Leon Rubenhold and Don Van Vliet

An article by Gerry Fialka in Venice Paper caught my attention. It described a party held in the Canals at Venice, California to raise funds for the victims of Hurricane Katrina. In the band was, “Leon Rubenhold, who had played with Captain Beefheart and was ripping up guitar on stage.”

Leon Rubenhold has had a long and distinguished career in the music business, including work with Lowell George, Wilson Pickett and The Four Tops, but this was the first I had read about him playing with Captain Beefheart. I wrote and asked him to tell me all about it. Leon’s reply follows:

Beefheart Stint

My time with Don was a brief couple of weeks back in 1975 just after Bongo Fury was released. My dear friend Elliot Ingber (a.k.a. Winged Eel Fingerling) told me Don needed another guitarist for their upcoming European tour and I should check it out. So I went down to the rehearsal studio which was on Sunset Blvd near Gower St. It was actually Frank Zappa’s headquarters of offices and rehearsal rooms. I went in the room and Don was there along with John French (a.k.a. Drumbo). John and I jammed for awhile, maybe a half hour or so playing spontaneous riffs and grooves. At the end of that jam John said “We’ve had over seventy guitar players come in here and you are the only one who has the feel we need. You’ve got the gig if you want it.”

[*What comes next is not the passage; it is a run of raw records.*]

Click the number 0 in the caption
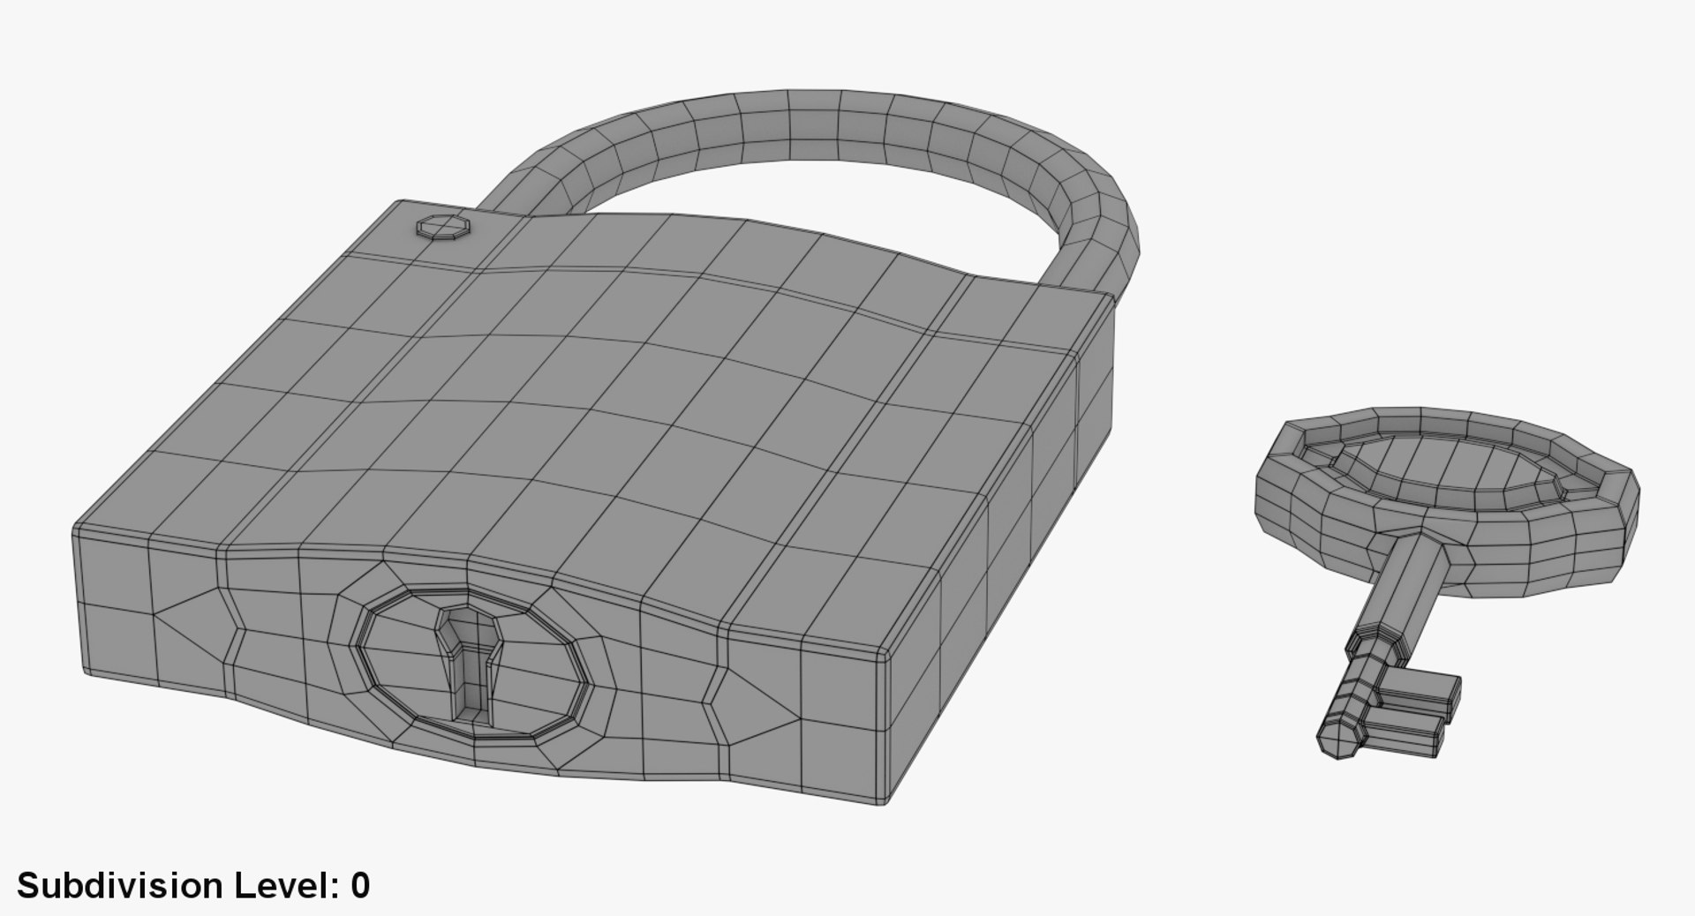click(x=359, y=885)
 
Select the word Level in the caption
click(x=284, y=885)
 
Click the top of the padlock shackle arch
click(x=812, y=124)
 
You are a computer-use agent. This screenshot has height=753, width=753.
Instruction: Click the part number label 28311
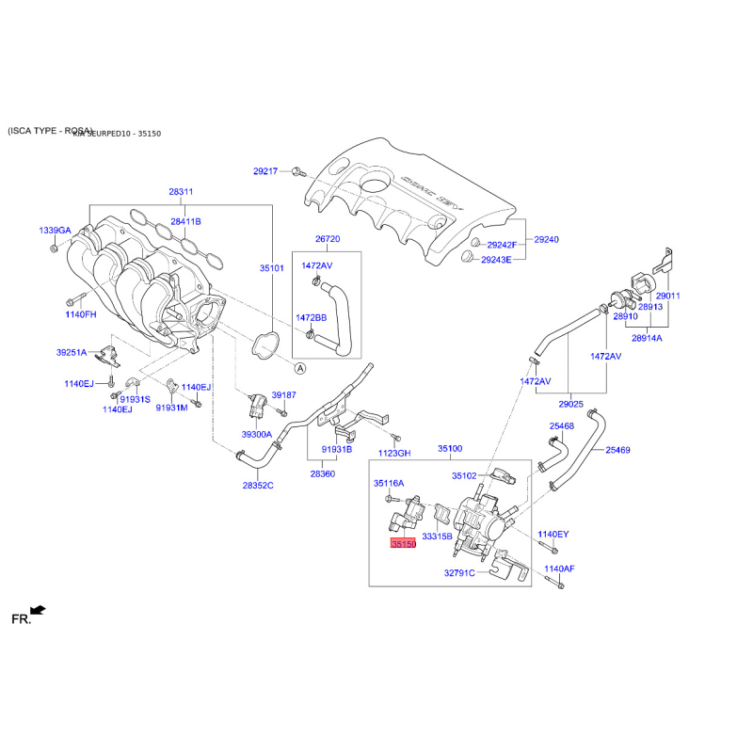click(x=181, y=192)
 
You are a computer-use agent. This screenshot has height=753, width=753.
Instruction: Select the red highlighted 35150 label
click(x=403, y=544)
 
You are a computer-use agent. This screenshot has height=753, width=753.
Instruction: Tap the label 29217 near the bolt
click(x=266, y=171)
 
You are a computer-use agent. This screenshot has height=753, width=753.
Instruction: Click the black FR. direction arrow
click(x=38, y=611)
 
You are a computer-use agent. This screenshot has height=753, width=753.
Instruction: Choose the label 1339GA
click(x=55, y=231)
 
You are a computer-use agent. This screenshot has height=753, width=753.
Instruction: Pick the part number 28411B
click(x=185, y=221)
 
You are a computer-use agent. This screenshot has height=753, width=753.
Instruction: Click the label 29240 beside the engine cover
click(x=546, y=240)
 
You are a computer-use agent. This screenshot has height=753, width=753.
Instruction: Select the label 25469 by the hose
click(x=617, y=451)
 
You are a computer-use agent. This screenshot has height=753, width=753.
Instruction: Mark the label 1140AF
click(x=558, y=569)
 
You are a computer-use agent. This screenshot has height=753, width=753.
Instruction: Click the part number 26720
click(x=328, y=239)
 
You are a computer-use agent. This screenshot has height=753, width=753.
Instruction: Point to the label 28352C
click(x=257, y=486)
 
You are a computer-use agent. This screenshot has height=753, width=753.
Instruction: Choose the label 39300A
click(x=256, y=435)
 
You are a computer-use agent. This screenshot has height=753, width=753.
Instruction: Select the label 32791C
click(x=460, y=571)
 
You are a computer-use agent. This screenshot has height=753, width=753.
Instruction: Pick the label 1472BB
click(x=312, y=317)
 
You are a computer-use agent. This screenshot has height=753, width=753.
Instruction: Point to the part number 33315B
click(x=437, y=536)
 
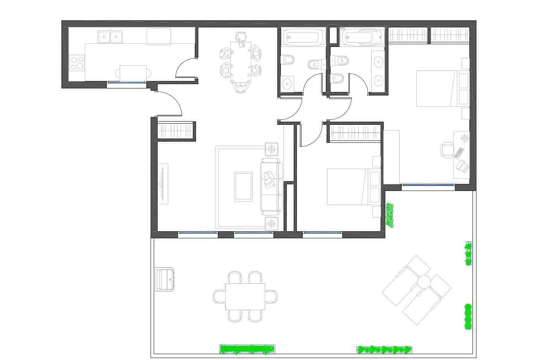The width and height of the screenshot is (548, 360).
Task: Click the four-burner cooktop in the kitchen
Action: pos(77,63)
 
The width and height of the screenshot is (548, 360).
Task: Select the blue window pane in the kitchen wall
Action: pos(126,82)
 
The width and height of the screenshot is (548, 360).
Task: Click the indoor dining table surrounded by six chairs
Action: pos(240,61)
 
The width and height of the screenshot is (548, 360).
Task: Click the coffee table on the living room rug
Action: pos(243,186)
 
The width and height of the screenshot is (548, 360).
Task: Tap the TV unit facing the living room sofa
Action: pos(164,184)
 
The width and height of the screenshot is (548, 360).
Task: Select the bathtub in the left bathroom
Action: pos(303,38)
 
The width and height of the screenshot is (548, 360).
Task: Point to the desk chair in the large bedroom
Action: pos(446,150)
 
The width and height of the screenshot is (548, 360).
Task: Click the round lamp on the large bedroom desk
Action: pos(465,138)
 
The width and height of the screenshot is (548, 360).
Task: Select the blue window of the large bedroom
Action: pos(428,185)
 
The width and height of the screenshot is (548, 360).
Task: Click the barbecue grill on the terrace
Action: pos(165,279)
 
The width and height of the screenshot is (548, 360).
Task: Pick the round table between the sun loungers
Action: pos(423,281)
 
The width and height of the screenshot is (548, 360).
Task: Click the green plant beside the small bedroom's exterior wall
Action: pos(390,214)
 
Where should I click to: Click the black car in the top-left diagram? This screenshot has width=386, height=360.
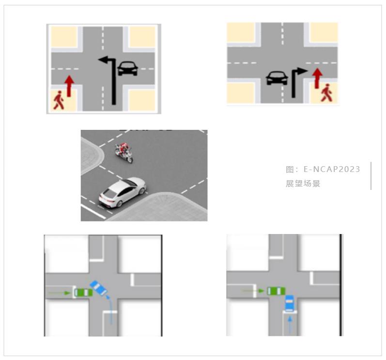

I knew some of the other guitarists that had come down to try out and many of them were very well known and monster players around town. I felt very flattered to say the least.

Rehearsals began shortly thereafter and continued on for about two weeks or so. It was John and I mostly going over the tunes and feels together while Don sat in a corner of the room and drew in a coloring book with magic markers coloring on the reverse side of the pages … an interesting technique. He would stop coloring sometimes to voice a comment or whistle or sing a specific lick he wanted played.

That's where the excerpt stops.